De plus, selon M. Holmes, le journal « a également été fortement affecté par les grèves à Hollywood et les pertes économiques estimées à 7 milliards de dollars qui en ont résulté pour la région de Los Angeles ».
Selon Tim Graham, rédacteur en chef de NewsBusters, la réduction du bureau de Washington témoigne également du pouvoir des agences de presse.
« Il est facile de réduire le nombre de bureaux à Washington parce qu’il suffit de s’en remettre à AP, Reuters ou au Washington Post pour obtenir des informations sur ce qui se passe dans la ville », a-t-il poursuivi.
En outre, continue M. Graham, il y a le facteur Trump.
« Il est évident qu’une des raisons pour lesquelles les organes d’information traditionnels souffrent d’une perte d’audience tient au fait que ceux qui écrivent dans ces journaux ne semblent s’adresser qu’à un public restreint de gens de gauche et non à un public plus large », a-t-il déclaré.
« Il y a eu une hausse des abonnements en faveur des organes de presse qui se sont posés en héros anti-Trump, mais une fois que Trump n’a plus été président, le modèle s’est effondré. »
Le Wall Street Journal
Comme le L.A. Times, le Wall Street Journal a licencié une grande partie de son personnel basé à Washington.
« Le bureau se concentrera désormais sur la politique, la défense, le droit, le renseignement et la sécurité nationale », plutôt que sur le monde des affaires ou sur les relations entre les États-Unis et la Chine, a indiqué la rédactrice en chef, Emma Tucker, dans une note adressée au personnel.
Selon M. Holmes, il y a deux facteurs principaux à prendre en compte.
L’un d’entre eux est la question de la diffusion « en partie due au fait que les gens se tournent vers des services d’information plus spécialisés, y compris ceux qui se concentrent sur un seul secteur ». Un autre facteur est le manque de confiance des gens envers les organismes de presse.
« Le facteur le plus important, cependant, est la baisse des recettes publicitaires, car les annonceurs se tournent vers les plateformes numériques pour placer leurs annonces en raison de leur capacité à mieux cibler des segments de consommateurs spécifiques », a déclaré M. Holmes.
« Cela inclut les annonceurs qui placent leurs publicités sur de grandes plateformes technologiques telles que Google, Meta et X (Twitter). »
« Les journaux doivent donc trouver un moyen d’offrir quelque chose de qualitatif et d’unique, quelque chose que le public ne peut pas obtenir auprès d’autres sources », a-t-il ajouté.
The Messenger
Un cas d’effondrement spectaculaire a secoué le monde journalistique quand le site The Messenger, créé en 2021, a annoncé mettre la clé sous la porte.

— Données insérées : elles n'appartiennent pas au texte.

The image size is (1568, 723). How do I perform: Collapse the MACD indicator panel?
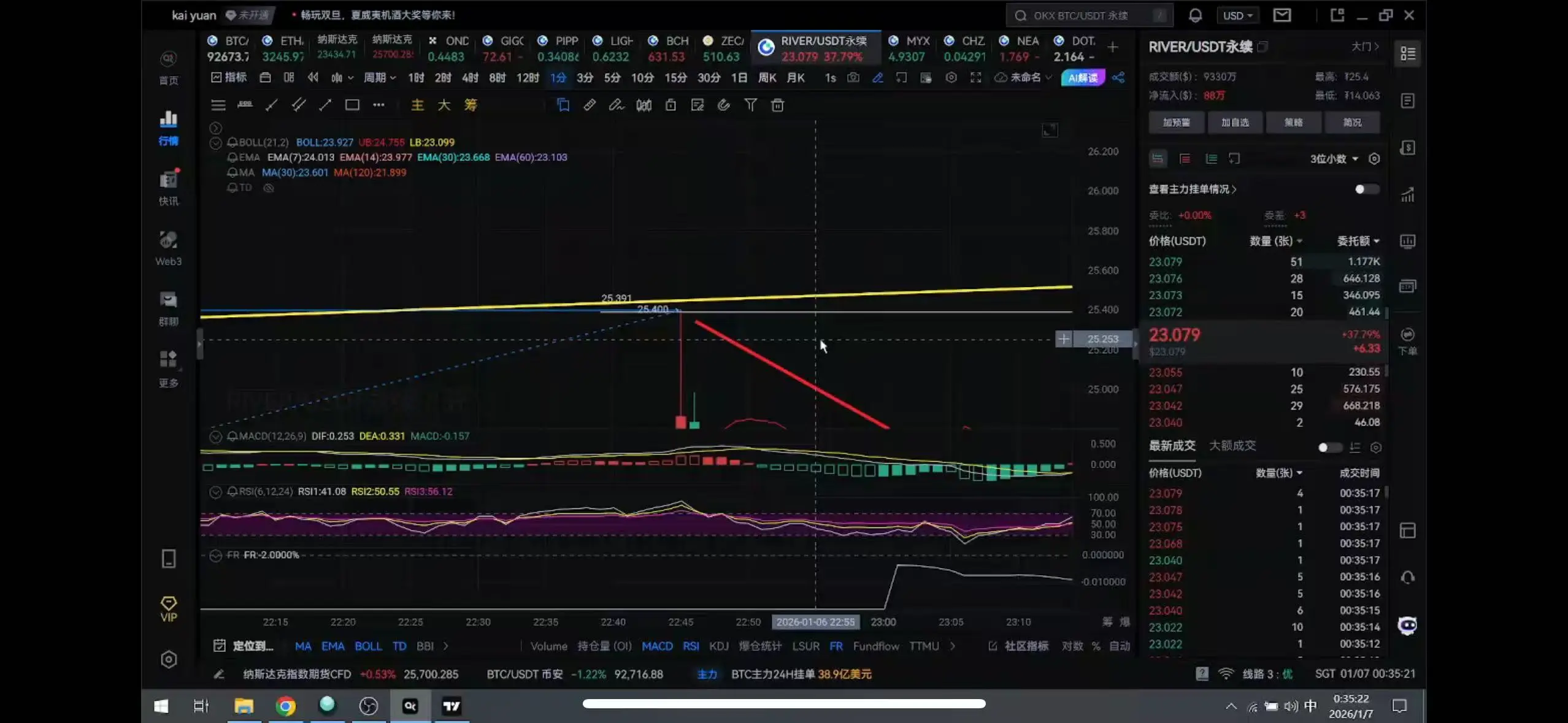215,437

La start-up était pourtant parvenue à lever 50 millions de dollars de capitaux avant son lancement. Mais deux ans plus tard le site n’avait réalisé que 3 millions de dollars de recettes. L’entreprise a dépensé des millions pour ouvrir des bureaux à Washington, New York et Los Angeles, ce qui, pour beaucoup, relevait d’un flagrant délit de gaspillage de ressources.

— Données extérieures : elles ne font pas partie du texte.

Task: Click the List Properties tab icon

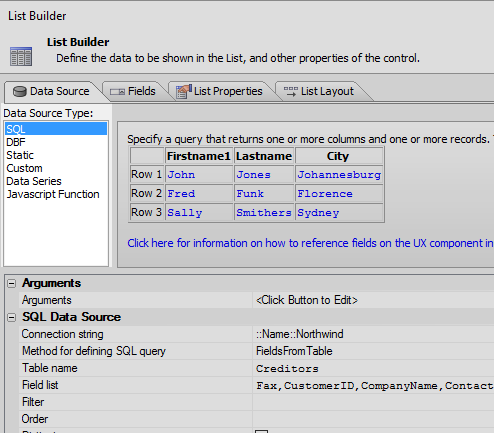Action: pyautogui.click(x=184, y=91)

En outre, il a dépensé plusieurs millions de dollars pour son personnel, offrant des salaires supérieurs à la valeur du marché, allant même jusqu’à proposer à quelqu’un plus de 500.000 dollars pour diriger une colonne, et plus de 100.000 dollars pour les frais de déplacements. Au départ, le site comptait 150 journalistes, dont certains très réputés, et donc très bien payés.
Todd Holmes estime que, dans l’ensemble, il s’agit d’un cas d’expansion trop rapide et d’épuisement des liquidités.
« Ils ont embauché trop de journalistes et leurs coûts de main-d’œuvre étaient élevés, alors qu’ils étaient loin de générer les recettes publicitaires nécessaires à la survie de l’entreprise », a-t-il déclaré à Epoch Times.
Il note que l’objectif de l’entreprise de générer 100 millions de dollars de revenus tout en cherchant à attirer 100 millions de visiteurs uniques sur son site en 2024 n’était pas réaliste.
L’effondrement de The Messenger est considéré par certains comme une mise en accusation du paysage journalistique actuel.
« La sagesse populaire veut que toute tentative de créer un site ou un réseau d’information objectif ou non partisan ne soit pas rentable dans le système médiatique fortement divisé d’aujourd’hui », a déclaré Tim Graham à Epoch Times.